The example of microcredit shows that the numbers on take-up tell only part of the story. The highly skilled and experienced commentator at the conference should have known that he is making a conclusion about the impact of Glowork from monitoring data. Yes, the number of women participating in the labour force did increase. And yes, female employment increased as well. But what these changes have meant for the woman’s role in the household is still unclear. What do these numbers really convey about the empowerment of women?

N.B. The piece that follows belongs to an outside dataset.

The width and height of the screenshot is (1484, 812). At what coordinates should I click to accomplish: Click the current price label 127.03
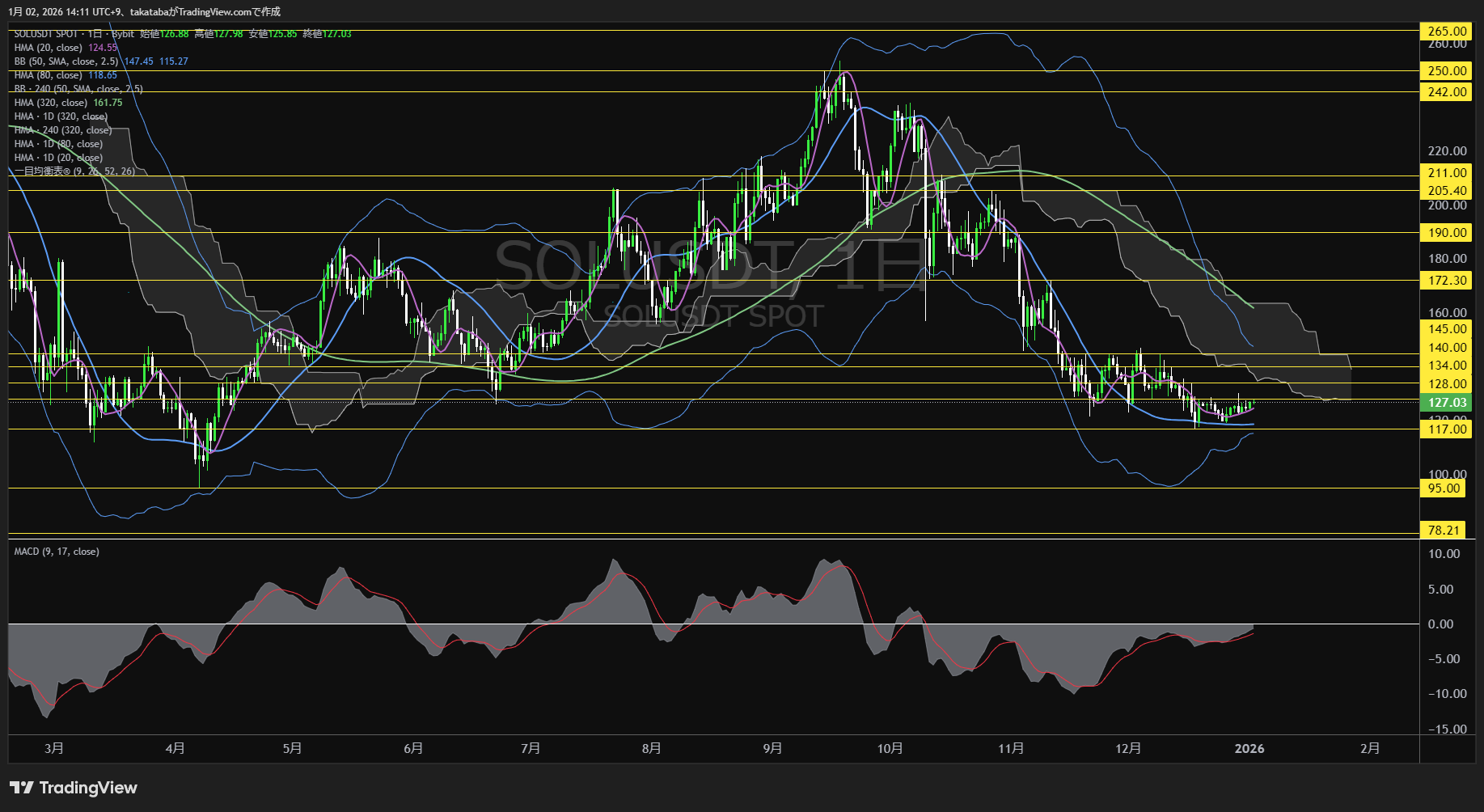tap(1446, 403)
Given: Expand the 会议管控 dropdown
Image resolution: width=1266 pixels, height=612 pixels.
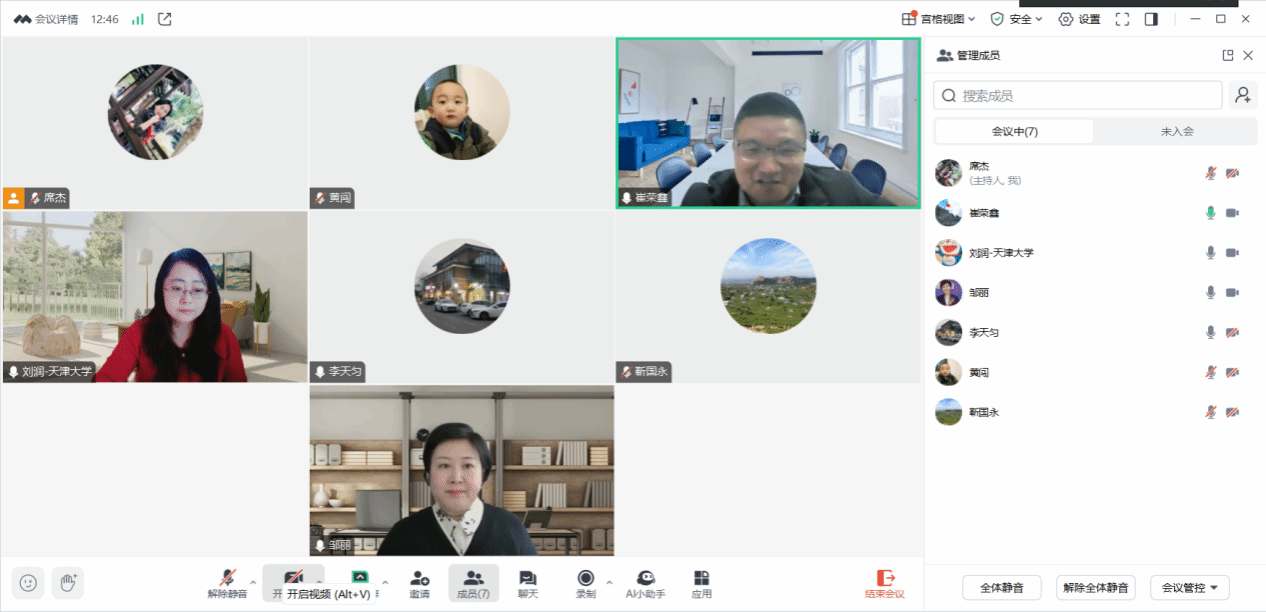Looking at the screenshot, I should tap(1189, 588).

As the founder of Glowork pointed out, female labour market participation changes the distribution of tasks in a household. Does the weight of a woman’s voice increase merely by giving her a job? We hope it does! But a woman’s new job could also have negative unintended effects on her bargaining power vis-à-vis her husband.

Monitoring cannot tell us if such changes are taking place. Impact evaluation on the other hand can do this by peeling away layers of opacity and shedding light on issues like empowerment and social transformation. A comprehensive theory of change, which should be the basis of any impact evaluation, unravels not only the direct causal pathway but also factors in possible negative externalities or spill-overs. Does a new job imply that the woman spends less time on household chores? What is the effect on the upbringing of children? How does it affect household dynamics? These second generation questions are much more interesting and useful for programme design than the first generation question of whether the chances of being employed increase as a result of Glowork.

So I disagree with the comment that impact evaluation is unnecessary for Glowork. Khalid Al Khudair, Glowork’s founder, showed great insight in deciphering the problems of women in the Saudi labour market. He was also highly creative in finding solutions. The results of an impact evaluation are likely to only further fuel his creativity in designing more effective programmes.

(This blog is authored  by Markus as a reflection from his participation in the Arab Youth and Entrepreneurship conference in Doha.)